NF-kappaB activation is known to reduce the efficiency of chemotherapy in cancer treatment. Ursolic acid, a minimally toxic compound, has shown the capability to inhibit NF-kappaB activation in living cells. Here, for the first time, we investigated the effects and mechanisms of NF-kappaB inhibition by ursolic acid on chemotherapy treatment (Taxol or cisplatin) of cancer. ASTC-a-1 (human lung adenocarcinoma), Hela (human cervical cancer) cells, primary normal mouse cells of lung and liver and mouse in vivo model were used. Activity of signal factors (NF-kappaB, Akt, Fas/FasL, BID, Bcl-2, cytochrome c and caspase-8, 3) was used to analyze the mechanisms of ursolic acid-chemo treatment. Ursolic acid-mediated suppression of NF-kappaB drastically reduced the required dosage of the chemotherapeutic agents to achieve identical biological endpoints and enhanced the chemotherapeutic agent-induced cancer cells apoptosis. Chemosensitization by ursolic acid in cancer cells was dependent on the amplified activation of intrinsic pathway (caspase-8-BID-mitochondria-cytochrome c-caspase-3) by augmentation of BID cleavage and activation of Fas/FasL-caspase-8 pathway.

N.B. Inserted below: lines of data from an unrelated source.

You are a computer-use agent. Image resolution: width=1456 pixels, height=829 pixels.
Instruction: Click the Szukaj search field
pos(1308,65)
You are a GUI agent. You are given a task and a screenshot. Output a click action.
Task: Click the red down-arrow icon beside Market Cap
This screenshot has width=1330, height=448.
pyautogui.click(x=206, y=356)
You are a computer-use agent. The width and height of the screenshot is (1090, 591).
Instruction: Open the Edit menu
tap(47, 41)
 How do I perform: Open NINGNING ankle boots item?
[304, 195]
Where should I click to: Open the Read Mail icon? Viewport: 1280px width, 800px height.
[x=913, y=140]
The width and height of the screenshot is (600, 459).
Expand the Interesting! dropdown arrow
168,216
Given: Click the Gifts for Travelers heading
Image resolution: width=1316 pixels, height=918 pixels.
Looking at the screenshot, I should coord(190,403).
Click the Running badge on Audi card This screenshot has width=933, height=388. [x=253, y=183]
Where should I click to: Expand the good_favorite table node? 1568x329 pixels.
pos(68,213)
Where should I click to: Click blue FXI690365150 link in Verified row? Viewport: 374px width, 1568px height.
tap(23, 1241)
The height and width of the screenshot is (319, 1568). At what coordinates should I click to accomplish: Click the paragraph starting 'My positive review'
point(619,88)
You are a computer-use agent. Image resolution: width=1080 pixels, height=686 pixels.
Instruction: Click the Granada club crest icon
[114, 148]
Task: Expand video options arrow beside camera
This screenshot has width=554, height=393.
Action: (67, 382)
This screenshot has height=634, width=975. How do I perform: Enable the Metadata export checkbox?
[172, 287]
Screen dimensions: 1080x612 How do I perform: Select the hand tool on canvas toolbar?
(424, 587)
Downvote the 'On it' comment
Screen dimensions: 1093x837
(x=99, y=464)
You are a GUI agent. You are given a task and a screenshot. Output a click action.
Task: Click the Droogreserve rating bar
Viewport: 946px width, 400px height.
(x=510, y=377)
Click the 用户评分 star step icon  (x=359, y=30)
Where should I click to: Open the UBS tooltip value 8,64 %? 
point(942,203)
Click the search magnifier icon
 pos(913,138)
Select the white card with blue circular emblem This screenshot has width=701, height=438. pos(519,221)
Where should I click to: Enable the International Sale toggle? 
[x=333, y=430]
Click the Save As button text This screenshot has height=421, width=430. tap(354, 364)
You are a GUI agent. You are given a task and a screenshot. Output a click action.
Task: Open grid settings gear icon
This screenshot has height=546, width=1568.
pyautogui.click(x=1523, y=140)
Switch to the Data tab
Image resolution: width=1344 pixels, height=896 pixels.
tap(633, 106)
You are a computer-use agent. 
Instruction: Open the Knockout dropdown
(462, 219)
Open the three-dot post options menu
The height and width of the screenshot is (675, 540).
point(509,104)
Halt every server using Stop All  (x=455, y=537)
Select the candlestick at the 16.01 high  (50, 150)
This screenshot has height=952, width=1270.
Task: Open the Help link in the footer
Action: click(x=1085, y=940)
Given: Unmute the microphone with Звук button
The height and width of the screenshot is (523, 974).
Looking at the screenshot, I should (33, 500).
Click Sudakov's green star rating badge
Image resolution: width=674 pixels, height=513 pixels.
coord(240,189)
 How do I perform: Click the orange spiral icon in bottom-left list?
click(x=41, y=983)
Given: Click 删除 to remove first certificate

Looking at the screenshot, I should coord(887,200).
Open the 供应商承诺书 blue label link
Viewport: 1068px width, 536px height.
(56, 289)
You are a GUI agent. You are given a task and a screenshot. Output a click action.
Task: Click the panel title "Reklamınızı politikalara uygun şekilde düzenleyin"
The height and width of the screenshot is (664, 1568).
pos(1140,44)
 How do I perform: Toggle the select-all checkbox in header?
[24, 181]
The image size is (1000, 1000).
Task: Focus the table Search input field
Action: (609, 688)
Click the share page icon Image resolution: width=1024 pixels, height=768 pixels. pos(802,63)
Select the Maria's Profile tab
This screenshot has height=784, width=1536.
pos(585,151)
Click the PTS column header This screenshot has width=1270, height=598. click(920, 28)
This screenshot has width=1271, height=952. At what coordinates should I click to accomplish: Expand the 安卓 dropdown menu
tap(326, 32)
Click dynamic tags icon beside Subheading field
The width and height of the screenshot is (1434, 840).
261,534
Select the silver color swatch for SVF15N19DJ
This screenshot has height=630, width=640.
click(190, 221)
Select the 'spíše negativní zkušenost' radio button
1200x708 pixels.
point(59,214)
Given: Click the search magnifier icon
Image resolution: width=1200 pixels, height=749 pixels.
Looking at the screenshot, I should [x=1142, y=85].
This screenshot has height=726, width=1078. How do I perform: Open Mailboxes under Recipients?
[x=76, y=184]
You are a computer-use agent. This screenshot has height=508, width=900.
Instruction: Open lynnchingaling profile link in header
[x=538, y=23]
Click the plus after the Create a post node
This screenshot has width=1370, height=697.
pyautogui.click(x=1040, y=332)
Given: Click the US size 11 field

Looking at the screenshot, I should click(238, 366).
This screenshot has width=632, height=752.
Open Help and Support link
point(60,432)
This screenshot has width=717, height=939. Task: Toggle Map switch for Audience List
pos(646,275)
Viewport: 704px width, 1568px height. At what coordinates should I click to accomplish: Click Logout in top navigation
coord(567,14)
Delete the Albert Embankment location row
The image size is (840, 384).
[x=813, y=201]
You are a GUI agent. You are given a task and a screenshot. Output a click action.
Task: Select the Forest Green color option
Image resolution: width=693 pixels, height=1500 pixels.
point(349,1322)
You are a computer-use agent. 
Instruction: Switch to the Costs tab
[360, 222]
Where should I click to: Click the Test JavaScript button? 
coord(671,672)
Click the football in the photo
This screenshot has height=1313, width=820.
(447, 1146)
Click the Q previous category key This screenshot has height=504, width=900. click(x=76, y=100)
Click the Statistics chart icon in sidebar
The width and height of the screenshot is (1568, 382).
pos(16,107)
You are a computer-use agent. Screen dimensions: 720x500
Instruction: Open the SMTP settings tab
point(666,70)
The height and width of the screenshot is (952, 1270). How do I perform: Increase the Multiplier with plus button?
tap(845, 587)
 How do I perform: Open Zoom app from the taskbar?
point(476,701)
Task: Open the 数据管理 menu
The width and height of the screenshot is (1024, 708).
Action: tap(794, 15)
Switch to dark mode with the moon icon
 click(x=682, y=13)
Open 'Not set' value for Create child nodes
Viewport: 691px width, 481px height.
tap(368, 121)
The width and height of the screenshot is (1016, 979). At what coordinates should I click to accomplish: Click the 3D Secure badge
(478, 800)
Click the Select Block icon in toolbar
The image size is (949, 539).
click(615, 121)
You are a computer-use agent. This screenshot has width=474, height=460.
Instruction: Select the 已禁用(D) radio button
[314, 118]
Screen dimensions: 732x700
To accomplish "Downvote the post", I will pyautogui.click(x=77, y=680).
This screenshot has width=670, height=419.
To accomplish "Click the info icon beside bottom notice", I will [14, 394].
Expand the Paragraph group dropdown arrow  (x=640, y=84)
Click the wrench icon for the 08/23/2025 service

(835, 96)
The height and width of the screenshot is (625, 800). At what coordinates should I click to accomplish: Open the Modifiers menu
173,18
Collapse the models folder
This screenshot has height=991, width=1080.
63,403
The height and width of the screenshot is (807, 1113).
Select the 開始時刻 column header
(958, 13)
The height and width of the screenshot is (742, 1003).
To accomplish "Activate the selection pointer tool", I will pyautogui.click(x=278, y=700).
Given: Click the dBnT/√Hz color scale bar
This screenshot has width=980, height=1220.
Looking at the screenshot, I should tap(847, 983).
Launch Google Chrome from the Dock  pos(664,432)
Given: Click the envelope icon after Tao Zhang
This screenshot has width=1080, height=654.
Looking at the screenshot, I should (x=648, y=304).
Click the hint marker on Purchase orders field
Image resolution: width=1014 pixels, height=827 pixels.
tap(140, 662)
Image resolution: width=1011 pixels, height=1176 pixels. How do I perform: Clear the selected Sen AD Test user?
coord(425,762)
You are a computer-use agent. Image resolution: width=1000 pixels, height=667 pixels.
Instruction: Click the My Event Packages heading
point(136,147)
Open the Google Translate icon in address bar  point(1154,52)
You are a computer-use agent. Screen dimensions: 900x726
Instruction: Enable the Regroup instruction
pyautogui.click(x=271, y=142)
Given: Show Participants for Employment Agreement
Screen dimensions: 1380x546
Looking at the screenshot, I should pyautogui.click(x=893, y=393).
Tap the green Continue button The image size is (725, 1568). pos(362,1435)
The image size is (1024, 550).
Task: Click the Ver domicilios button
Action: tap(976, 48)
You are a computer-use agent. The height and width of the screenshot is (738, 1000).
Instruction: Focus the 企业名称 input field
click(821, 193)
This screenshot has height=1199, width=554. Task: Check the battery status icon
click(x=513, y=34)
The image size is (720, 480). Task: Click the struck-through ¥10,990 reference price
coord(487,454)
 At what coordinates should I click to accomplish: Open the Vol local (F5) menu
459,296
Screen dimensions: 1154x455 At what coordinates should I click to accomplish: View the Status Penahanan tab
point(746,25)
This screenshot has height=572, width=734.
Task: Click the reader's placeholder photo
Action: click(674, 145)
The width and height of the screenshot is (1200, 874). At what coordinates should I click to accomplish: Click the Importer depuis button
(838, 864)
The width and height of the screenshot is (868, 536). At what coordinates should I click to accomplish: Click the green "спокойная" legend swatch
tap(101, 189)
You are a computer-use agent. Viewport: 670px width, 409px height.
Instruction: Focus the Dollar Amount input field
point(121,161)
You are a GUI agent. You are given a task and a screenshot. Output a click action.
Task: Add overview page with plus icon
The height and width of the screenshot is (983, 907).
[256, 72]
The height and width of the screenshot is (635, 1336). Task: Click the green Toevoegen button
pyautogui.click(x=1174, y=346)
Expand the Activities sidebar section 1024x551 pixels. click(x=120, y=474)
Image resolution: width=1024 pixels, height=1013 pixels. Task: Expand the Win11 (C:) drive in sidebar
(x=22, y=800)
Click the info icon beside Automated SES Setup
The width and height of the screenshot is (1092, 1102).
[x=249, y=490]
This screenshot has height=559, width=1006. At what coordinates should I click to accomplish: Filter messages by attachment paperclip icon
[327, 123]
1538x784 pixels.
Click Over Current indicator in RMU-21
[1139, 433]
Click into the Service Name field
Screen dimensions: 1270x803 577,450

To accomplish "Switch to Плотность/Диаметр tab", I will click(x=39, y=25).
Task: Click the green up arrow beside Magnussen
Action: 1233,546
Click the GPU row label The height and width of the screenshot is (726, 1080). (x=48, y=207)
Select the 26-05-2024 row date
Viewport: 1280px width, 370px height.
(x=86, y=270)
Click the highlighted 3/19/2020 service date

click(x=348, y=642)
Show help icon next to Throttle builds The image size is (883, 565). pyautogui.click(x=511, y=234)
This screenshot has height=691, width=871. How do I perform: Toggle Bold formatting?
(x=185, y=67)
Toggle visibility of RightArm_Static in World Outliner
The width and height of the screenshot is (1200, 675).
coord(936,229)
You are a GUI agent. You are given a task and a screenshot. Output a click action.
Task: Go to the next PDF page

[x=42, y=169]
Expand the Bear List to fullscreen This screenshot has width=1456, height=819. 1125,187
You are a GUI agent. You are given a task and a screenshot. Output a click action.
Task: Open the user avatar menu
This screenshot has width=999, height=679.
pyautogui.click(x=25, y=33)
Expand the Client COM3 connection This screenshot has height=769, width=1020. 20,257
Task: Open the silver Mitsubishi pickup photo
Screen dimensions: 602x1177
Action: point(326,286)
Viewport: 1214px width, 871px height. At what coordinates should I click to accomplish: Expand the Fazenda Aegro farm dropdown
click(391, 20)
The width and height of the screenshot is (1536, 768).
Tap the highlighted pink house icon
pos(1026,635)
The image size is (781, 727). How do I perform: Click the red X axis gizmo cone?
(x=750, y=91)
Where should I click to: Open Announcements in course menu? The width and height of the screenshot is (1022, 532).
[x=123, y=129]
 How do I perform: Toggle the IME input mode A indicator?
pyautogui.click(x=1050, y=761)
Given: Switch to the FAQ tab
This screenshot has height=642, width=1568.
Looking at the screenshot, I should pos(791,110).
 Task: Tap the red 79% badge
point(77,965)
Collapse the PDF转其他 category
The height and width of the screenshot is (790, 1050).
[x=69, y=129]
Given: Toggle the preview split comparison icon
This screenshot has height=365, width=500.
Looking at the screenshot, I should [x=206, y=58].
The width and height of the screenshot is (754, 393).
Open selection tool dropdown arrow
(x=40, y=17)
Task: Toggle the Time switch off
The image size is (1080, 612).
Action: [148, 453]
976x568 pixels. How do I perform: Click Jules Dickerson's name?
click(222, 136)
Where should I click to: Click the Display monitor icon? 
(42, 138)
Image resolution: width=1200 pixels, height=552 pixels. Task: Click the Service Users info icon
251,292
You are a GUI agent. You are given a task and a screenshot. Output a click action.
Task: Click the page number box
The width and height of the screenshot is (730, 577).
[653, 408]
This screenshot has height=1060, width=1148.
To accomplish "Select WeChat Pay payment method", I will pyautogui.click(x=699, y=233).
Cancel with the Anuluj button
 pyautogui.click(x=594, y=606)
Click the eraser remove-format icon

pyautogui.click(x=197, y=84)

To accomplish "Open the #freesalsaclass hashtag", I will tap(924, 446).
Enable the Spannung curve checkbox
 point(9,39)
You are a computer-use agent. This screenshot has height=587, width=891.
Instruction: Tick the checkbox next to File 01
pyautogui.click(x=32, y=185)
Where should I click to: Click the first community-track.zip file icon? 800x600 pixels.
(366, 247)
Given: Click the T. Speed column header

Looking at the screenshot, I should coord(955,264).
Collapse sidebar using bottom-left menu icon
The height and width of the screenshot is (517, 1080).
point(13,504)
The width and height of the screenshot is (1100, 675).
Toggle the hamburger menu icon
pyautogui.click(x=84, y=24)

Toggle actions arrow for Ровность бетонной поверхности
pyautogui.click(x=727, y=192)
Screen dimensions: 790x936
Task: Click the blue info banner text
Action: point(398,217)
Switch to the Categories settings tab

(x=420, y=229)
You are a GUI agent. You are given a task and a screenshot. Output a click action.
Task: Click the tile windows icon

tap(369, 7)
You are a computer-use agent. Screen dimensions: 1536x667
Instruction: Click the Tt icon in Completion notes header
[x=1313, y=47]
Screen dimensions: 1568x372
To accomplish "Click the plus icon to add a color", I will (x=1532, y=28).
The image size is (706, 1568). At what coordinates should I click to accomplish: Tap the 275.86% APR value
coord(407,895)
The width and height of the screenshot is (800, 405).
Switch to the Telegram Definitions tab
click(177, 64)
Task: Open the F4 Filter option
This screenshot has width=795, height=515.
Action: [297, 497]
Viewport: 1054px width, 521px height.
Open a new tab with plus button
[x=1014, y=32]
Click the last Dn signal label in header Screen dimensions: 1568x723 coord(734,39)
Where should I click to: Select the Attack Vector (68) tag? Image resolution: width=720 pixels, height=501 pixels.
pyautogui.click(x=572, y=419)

Prolonged treatment with relatively low doses of ursolic acid also sensitized cancer cells to the chemotherapeutic agents through suppression of NF-kappaB. Chemosensitization by ursolic acid was observed only in cancer cells, but not in primary normal cells. The inhibitive effect of ursolic acid on NF-kappaB was reversible, and the reversal was not accompanied by a loss in cells viability. By supplementing chemotherapy with minimally toxic ursolic acid, it is possible to improve the efficacy of cancer treatment by significantly reducing the necessary drug dose without sacrificing the treatment results.